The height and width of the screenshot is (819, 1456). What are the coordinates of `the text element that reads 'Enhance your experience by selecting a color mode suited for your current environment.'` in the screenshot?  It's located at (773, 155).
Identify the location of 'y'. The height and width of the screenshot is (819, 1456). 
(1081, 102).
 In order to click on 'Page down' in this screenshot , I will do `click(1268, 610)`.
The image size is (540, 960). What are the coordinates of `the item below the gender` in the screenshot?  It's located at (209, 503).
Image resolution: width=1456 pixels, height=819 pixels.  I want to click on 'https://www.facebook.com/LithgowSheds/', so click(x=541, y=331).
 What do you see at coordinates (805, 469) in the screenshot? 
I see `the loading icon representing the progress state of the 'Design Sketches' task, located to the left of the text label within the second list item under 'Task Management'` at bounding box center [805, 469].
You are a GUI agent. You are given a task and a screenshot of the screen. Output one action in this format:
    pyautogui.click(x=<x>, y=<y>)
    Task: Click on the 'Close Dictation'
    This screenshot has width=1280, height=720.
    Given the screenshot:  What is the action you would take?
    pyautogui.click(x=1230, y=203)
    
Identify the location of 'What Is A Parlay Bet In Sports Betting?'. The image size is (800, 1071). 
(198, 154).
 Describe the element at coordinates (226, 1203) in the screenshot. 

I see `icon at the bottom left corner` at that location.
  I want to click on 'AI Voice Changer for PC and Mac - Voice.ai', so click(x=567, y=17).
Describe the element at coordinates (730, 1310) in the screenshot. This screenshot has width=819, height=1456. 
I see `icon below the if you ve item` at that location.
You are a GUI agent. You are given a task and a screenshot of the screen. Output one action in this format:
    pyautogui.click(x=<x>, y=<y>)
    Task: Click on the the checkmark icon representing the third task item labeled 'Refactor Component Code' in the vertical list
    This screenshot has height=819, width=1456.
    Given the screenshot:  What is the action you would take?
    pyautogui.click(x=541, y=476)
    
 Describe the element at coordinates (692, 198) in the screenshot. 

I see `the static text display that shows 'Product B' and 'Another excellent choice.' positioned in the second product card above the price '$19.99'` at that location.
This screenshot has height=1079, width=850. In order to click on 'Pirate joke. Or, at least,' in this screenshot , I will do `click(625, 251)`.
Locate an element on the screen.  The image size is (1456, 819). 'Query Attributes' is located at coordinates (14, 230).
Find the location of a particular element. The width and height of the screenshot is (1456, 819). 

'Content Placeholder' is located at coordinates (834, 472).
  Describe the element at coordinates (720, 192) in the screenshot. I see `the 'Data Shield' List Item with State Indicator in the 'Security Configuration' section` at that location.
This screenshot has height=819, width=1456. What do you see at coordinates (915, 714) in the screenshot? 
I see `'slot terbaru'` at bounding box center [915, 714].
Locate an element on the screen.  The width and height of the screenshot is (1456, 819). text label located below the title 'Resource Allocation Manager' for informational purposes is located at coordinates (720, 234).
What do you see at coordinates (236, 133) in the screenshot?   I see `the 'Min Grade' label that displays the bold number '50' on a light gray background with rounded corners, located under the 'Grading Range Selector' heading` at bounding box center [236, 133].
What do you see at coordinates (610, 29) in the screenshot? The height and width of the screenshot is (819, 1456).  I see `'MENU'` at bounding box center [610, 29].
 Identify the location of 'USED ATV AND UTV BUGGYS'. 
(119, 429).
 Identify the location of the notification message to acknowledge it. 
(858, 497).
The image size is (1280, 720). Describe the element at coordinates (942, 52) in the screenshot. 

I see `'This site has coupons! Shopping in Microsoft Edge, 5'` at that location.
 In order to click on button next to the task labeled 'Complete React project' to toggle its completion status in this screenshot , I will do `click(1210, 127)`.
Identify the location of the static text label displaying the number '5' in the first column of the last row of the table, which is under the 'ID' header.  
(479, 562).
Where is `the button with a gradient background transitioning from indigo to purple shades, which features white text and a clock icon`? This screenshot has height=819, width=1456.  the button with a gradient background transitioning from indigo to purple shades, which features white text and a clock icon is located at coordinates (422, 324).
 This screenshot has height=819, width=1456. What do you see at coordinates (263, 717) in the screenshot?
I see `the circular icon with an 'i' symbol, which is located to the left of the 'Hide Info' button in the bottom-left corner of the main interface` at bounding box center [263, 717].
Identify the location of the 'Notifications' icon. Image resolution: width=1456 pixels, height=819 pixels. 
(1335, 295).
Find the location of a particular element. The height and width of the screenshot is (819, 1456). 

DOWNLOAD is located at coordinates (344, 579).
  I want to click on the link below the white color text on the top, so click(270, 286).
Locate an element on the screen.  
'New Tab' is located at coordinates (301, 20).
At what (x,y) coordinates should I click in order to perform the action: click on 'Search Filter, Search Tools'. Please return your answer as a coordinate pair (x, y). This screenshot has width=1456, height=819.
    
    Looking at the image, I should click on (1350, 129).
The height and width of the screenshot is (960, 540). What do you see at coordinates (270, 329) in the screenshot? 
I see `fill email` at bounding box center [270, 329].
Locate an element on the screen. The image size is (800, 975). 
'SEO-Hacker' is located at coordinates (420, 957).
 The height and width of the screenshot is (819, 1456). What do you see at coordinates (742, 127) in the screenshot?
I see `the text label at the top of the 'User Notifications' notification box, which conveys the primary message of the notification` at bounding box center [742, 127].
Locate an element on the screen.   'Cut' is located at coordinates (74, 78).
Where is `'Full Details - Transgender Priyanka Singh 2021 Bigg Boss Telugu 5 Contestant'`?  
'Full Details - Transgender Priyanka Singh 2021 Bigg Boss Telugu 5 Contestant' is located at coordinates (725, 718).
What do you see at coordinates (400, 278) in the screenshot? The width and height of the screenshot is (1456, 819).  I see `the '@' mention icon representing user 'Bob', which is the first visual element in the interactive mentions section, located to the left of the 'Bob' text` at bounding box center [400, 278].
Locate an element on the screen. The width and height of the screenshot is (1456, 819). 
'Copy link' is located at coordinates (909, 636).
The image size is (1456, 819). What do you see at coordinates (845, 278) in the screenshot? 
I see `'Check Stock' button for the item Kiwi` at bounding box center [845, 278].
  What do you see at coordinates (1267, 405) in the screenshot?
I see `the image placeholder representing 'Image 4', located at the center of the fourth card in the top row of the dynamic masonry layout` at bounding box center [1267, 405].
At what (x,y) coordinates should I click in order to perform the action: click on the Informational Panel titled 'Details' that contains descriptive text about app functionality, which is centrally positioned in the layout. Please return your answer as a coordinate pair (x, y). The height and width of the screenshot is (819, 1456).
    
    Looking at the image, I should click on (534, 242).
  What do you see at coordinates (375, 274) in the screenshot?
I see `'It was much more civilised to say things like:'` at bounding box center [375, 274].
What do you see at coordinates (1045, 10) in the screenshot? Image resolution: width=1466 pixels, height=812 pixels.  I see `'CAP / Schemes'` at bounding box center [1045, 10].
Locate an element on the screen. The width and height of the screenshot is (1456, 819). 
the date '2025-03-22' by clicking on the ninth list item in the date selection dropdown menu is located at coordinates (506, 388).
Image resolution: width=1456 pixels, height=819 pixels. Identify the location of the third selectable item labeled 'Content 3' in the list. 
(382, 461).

══════

What to work on → Return every line of the rows above that contains the string "labeled", matching case exactly.

Reply →
    Task: Click on the the checkmark icon representing the third task item labeled 'Refactor Component Code' in the vertical list
 In order to click on button next to the task labeled 'Complete React project' to toggle its completion status in this screenshot , I will do `click(1210, 127)`.
Image resolution: width=1456 pixels, height=819 pixels. Identify the location of the third selectable item labeled 'Content 3' in the list. 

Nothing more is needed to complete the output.